All infrastructure and policy developed to deal with the climate crisis will fail if communities become the object of pity, rather than the subject of interventions, Arunabha Ghosh, founder-CEO, Council on Energy, Environment and Water (CEEW), said on Saturday.
Speaking at The Hindu Lit for Life event, Mr. Ghosh warned that the world today faced a greater crisis than climate change — which is the lack of empathy for humans experiencing the effects of climate change.
Experts working in the climate space — including Supriya Sahu, Additional Chief Secretary in the Tamil Nadu Department of Environment, Climate Change, and Forests, and independent filmmaker Shawn Sebastian — participated in a discussion on building climate resilience, moderated by journalist Sahana Ghosh.
Saving livelihoods
Climate resilience is the agency that people or communities have to bounce back from the effects of a disaster due to climate change, Mr. Ghosh explained. “You could build climate resilience to saves lives. However, it is not the same as saving livelihoods. And that’s why we need to understand what communities are doing in the face of crisis,” he added.

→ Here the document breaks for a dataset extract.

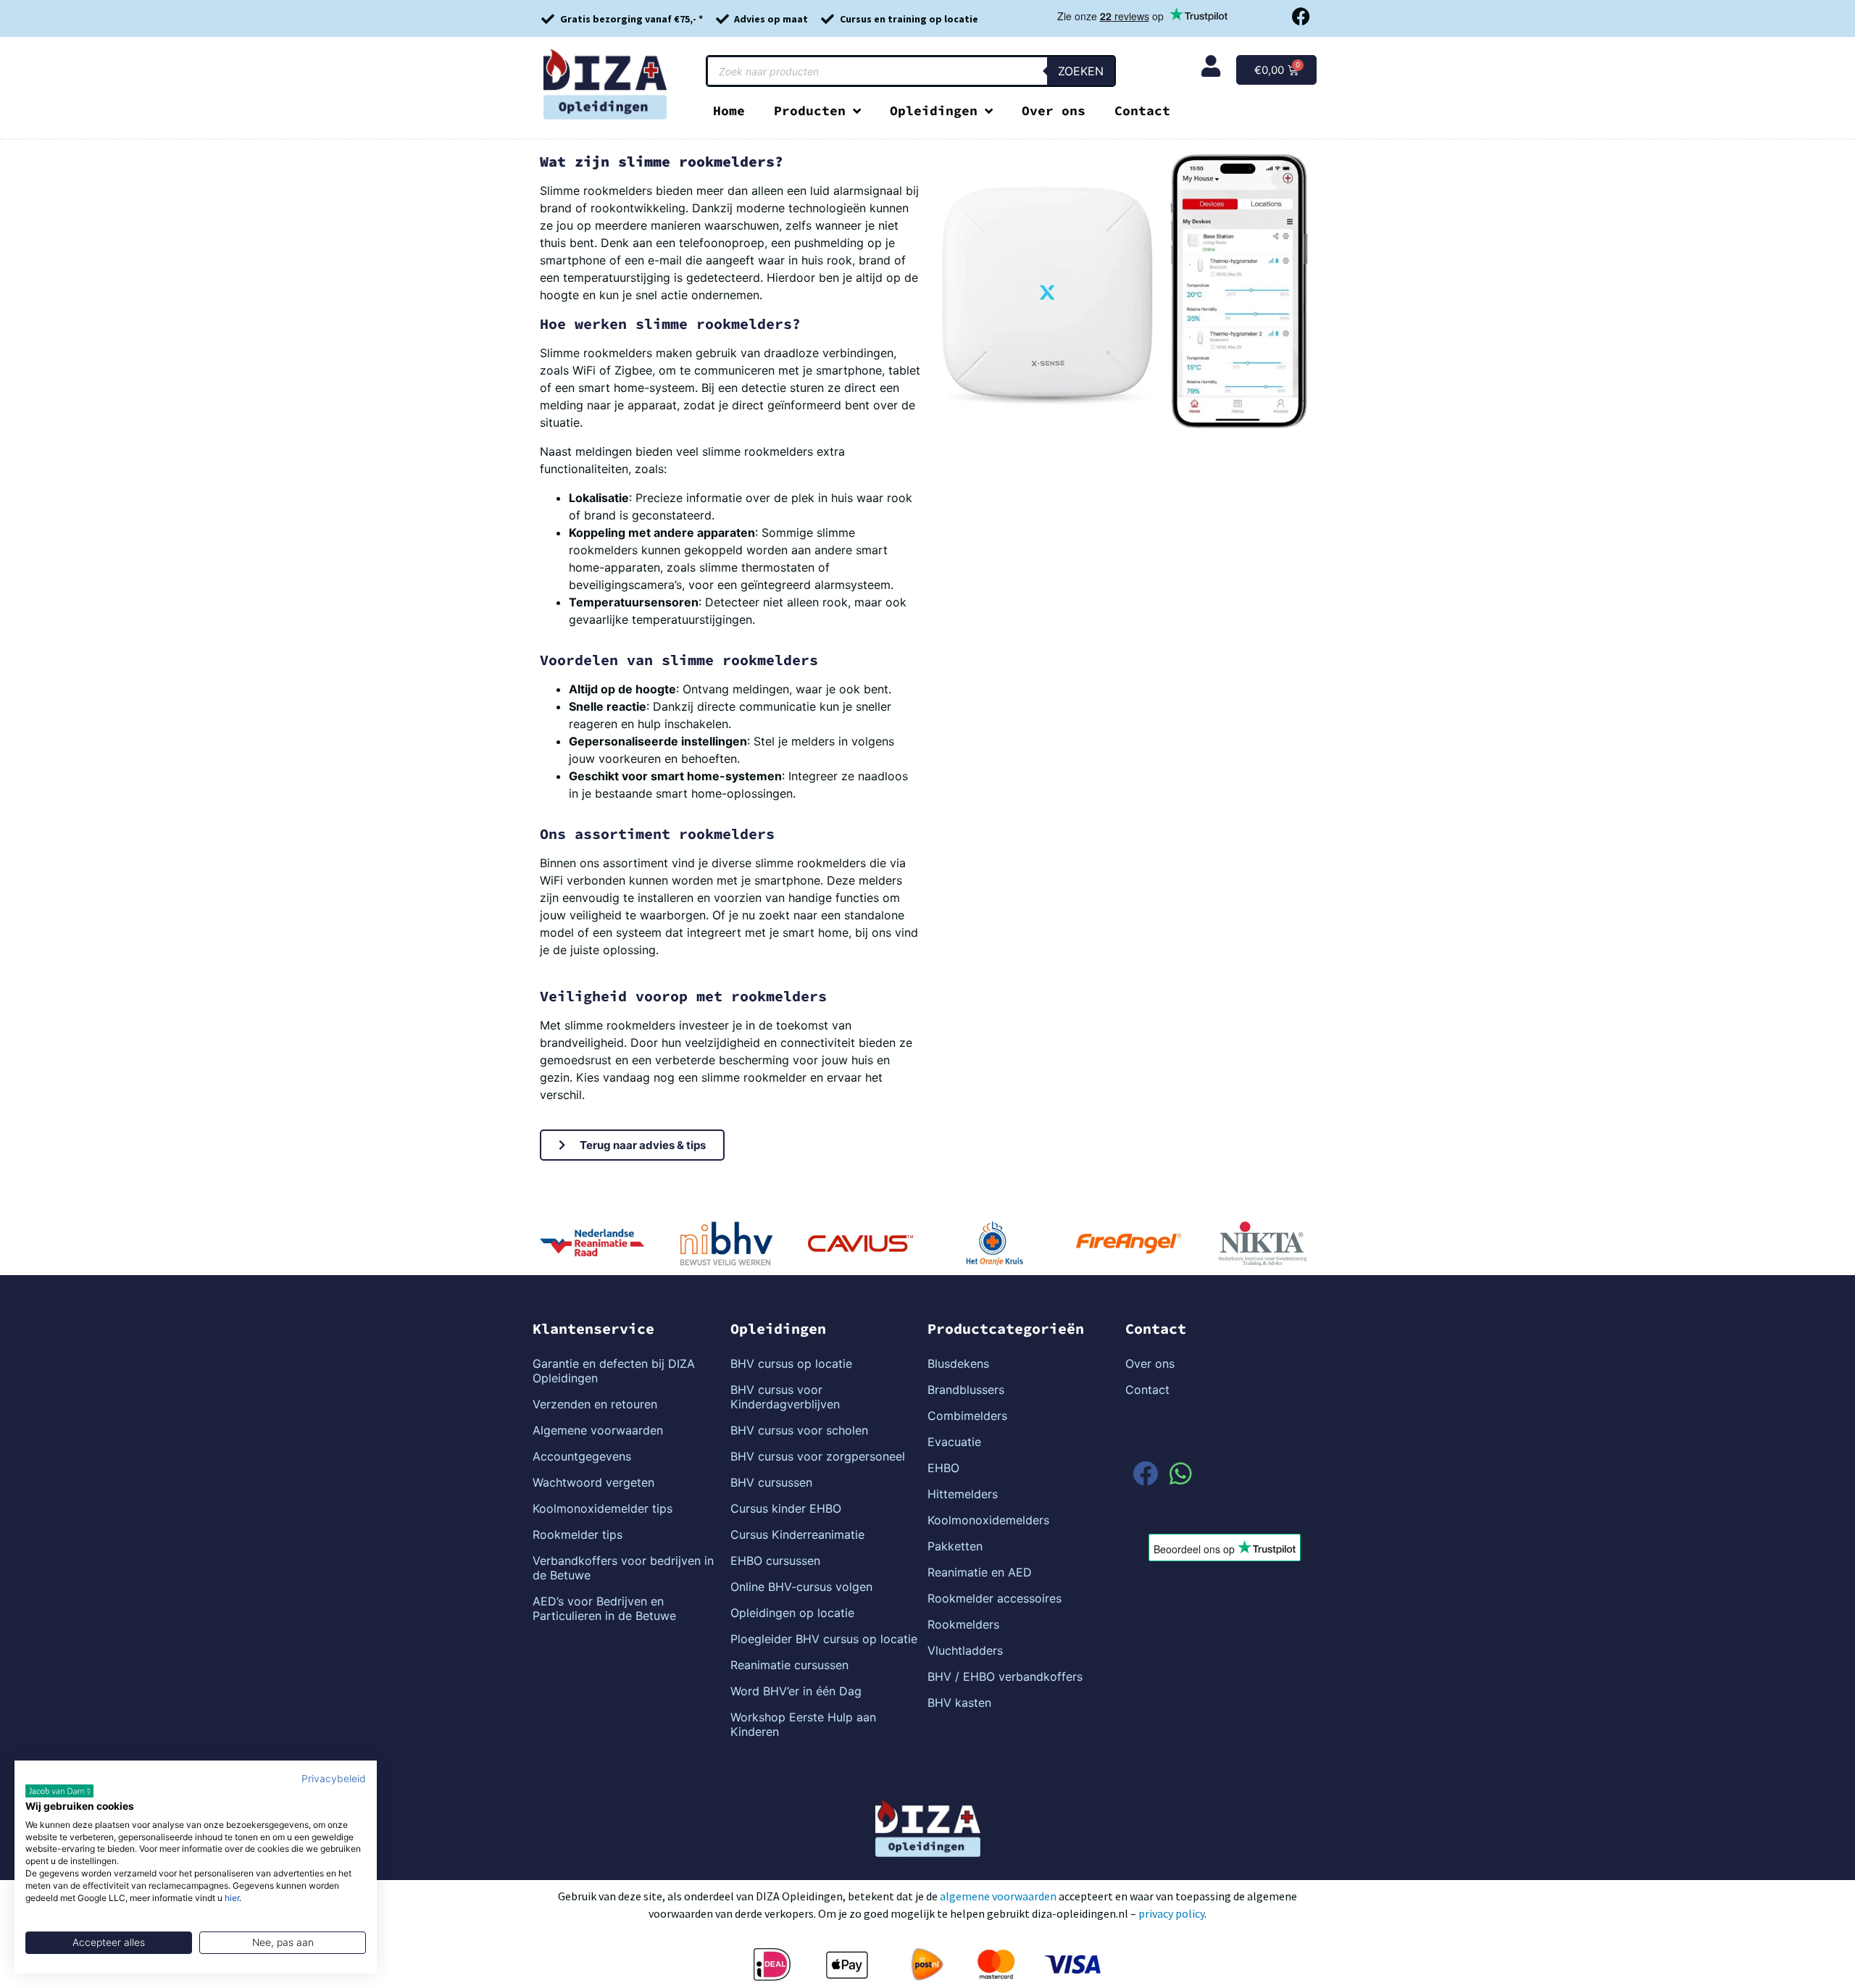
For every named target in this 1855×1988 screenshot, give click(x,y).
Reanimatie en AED (980, 1572)
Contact (1142, 110)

Stressing the importance of demystifying jargon such as ‘climate resilience’, ‘adaptation’, and ‘mitigation’, Ms. Sahu said that governments could adapt the work done by local residents to handle climate crisis at a community level. As an example, she pointed to Odanthurai, a village in Coimbatore, which not only uses wind energy within the community but also supplies power to the government’s grid.
Documenting change
“Documentation of actions at village level is crucial to connect community with policymakers and government and to drive and shape the discourse of climate resilience,” said Mr. Sebastian, director of the ‘Faces of Climate Resilence’ project by the CEEW, under which he has made 16 documentary films on communities coming up with solutions to tackle the climate crisis. Mr. Sebastian noted that the mass media plays an important role in turning the focus from climate crisis to climate resilience, adding that he defined climate resilience as being about preparedness and not a kneejerk reaction.
Mr. Ghosh, talking about the role of documentation in the policy sphere, said that while one aspect is to get granular data that can be leveraged to make policies, the other aspect is to work with data from the point of view of the people. To take sustainability mainstream, one should look at the problems that communities face and then decide on a business model, he said.